O documento também sublinha fortemente a urgência de gastar mais e melhor na defesa, mas também a necessidade de «reforçar significativamente os instrumentos de financiamento da UE, em particular o Fundo Europeu de Defesa». A «Bússola» insiste na necessidade de reduzir substancialmente, até 2025, as insuficiências críticas em meios estratégicos, em particular o transporte aéreo estratégico, as comunicações espaciais, as capacidades de ciberdefesa e das informações.
Finalmente, o último pilar («Parcerias») visa desenvolver uma verdadeira política de parcerias para enfrentar melhor os desafios e ameaças comuns. O documento da «Bússola» deixa claro que a ambição europeia de alcançar uma autonomia estratégica é totalmente compatível com o reforço das nossas parcerias. Logo na primeira página, recorda a importância da cooperação com a NATO. A crise ucraniana veio sublinhar ainda mais a necessidade de reforçar a segurança, a defesa e a dissuasão na Europa.
A Cimeira da NATO em Madrid no final de junho de 2022 e a adoção do novo Conceito Estratégico da NATO serão uma oportunidade para ilustrar a complementaridade entre a UE e a NATO. O reconhecimento da contribuição dos europeus é importante para responder à legítima preocupação americana sobre a partilha de encargos. No que diz respeito aos Estados Unidos, a nossa parceria é de importância estratégica e devemos aprofundar a nossa cooperação.
Notas finais
O foco deve ser agora a realização destes diferentes objetivos. A França esforçar-se-á por dar os primeiros passos na implementação da «Bússola» até ao final da sua Presidência da União no final de junho, nomeadamente no que diz respeito à definição de cenários para a capacidade de projeção rápida, ao lançamento imediato dos trabalhos sobre a defesa espacial e à redução das nossas dependências estratégicas.

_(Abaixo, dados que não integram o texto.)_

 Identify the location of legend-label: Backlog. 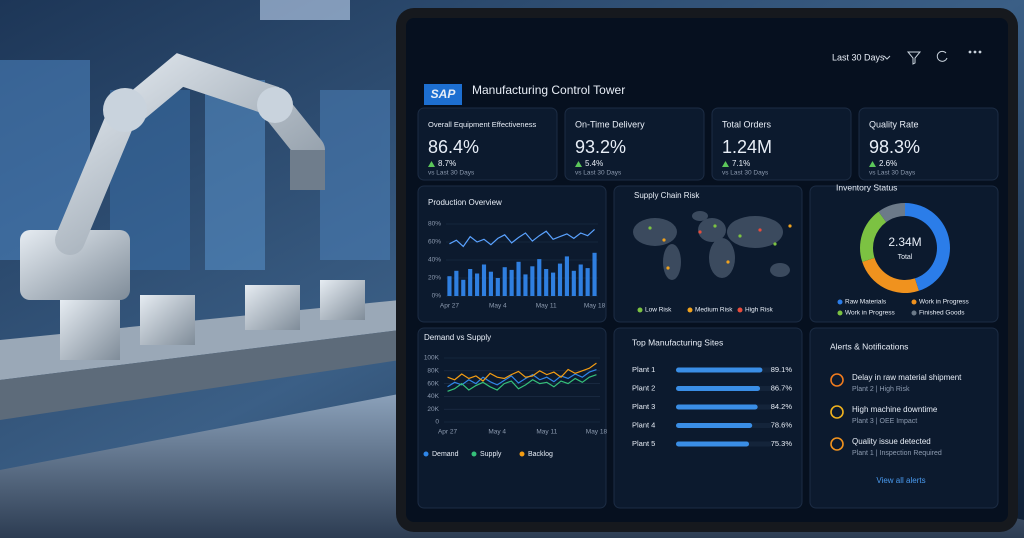
(540, 454).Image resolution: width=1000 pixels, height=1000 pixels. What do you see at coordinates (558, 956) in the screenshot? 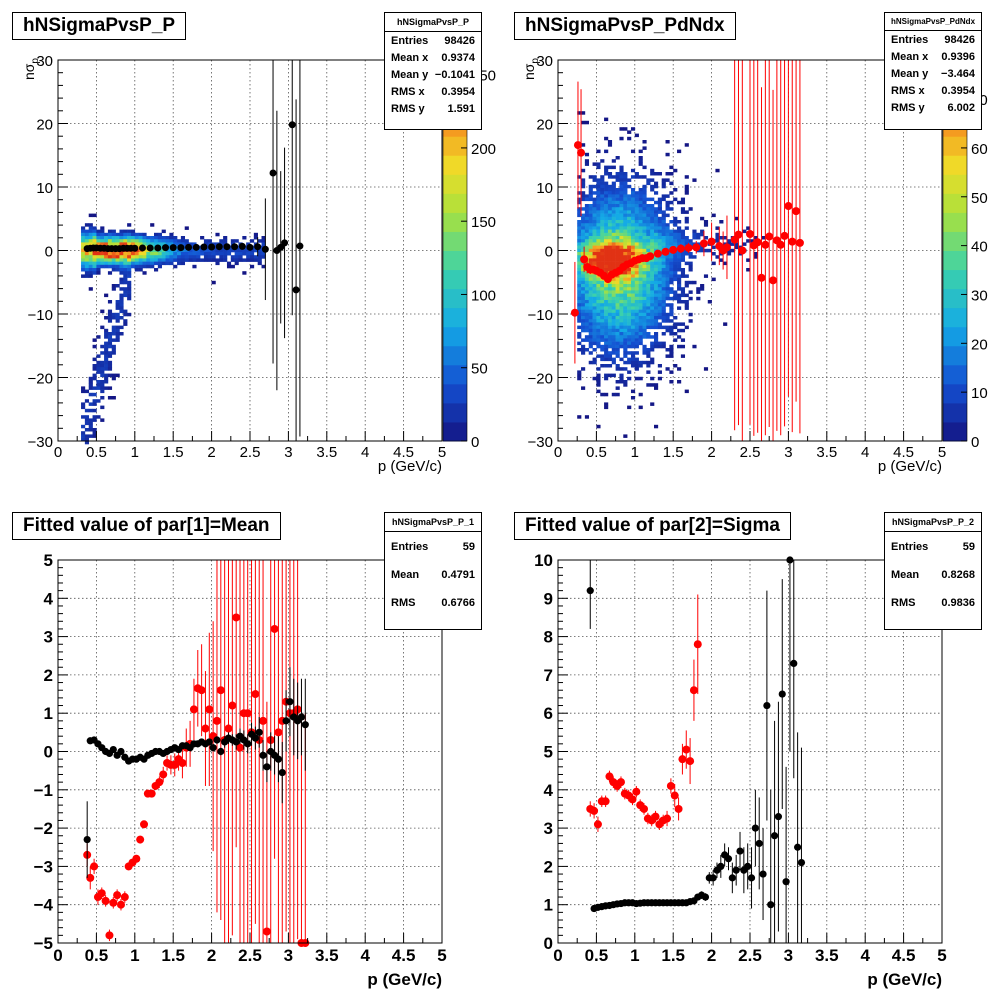
I see `x-tick-label: 0` at bounding box center [558, 956].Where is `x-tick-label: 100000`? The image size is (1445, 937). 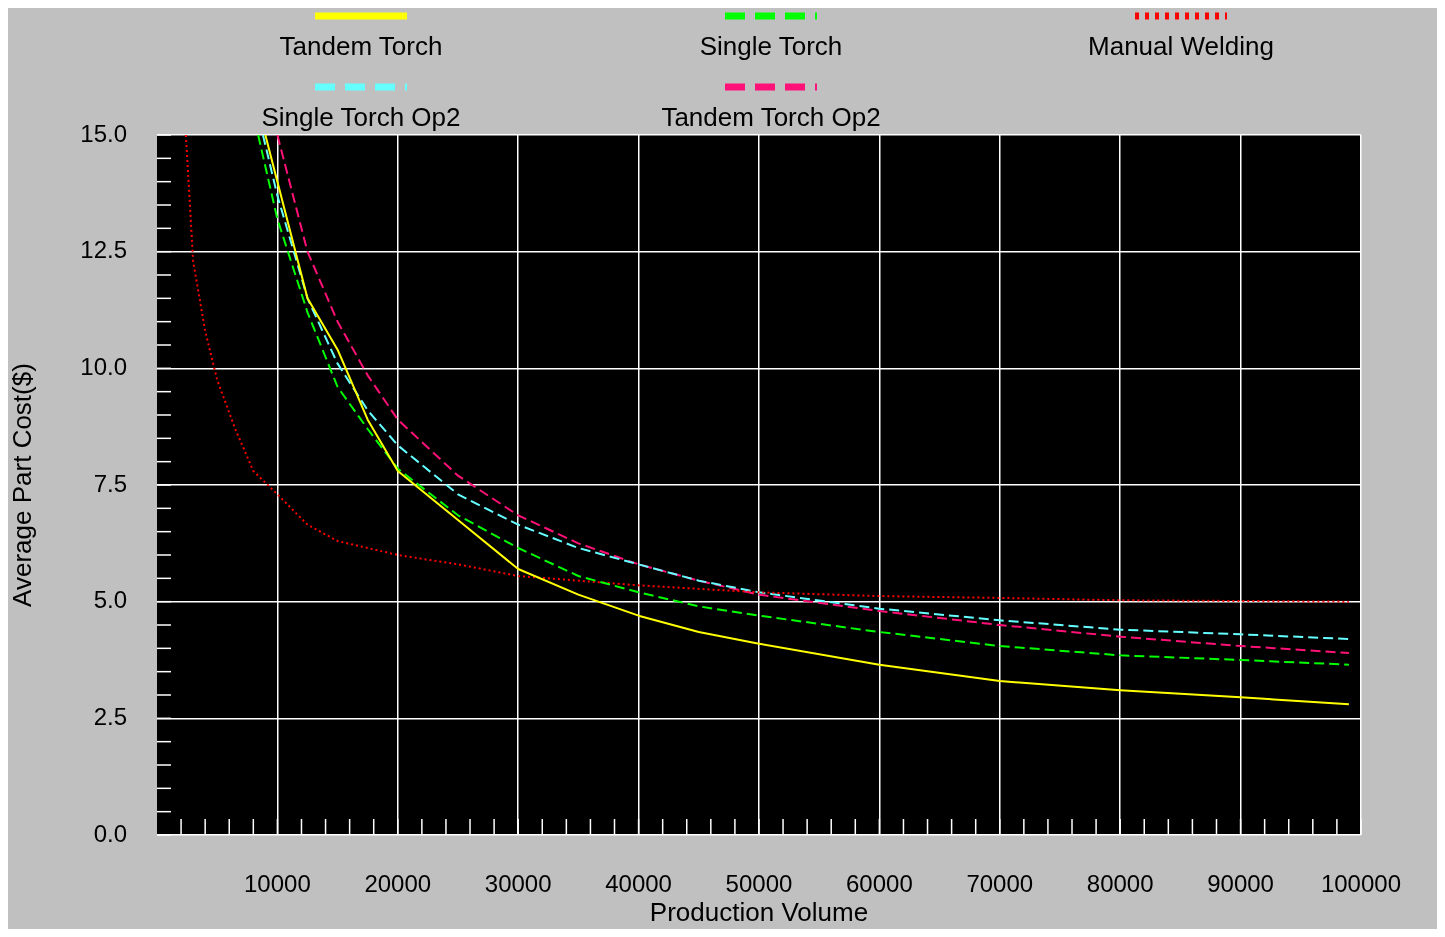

A «Bússola Estratégica» envia uma mensagem clara: a UE deu um novo passo na sua política de defesa e segurança para enfrentar a competição entre potências, a persistência de crises na sua vizinhança e para agir onde quer que seja chamada. É o texto fundador de uma Europa que se afirma como um ator geopolítico que proporciona segurança no seu ambiente geográfico imediato, bem como em áreas estratégicas contestadas, pronto a tomar medidas decisivas para assegurar a sua liberdade de ação, e capaz de defender a sua independência num mundo mais perigoso.
Florence Mangin Embaixadora de França em Portugal.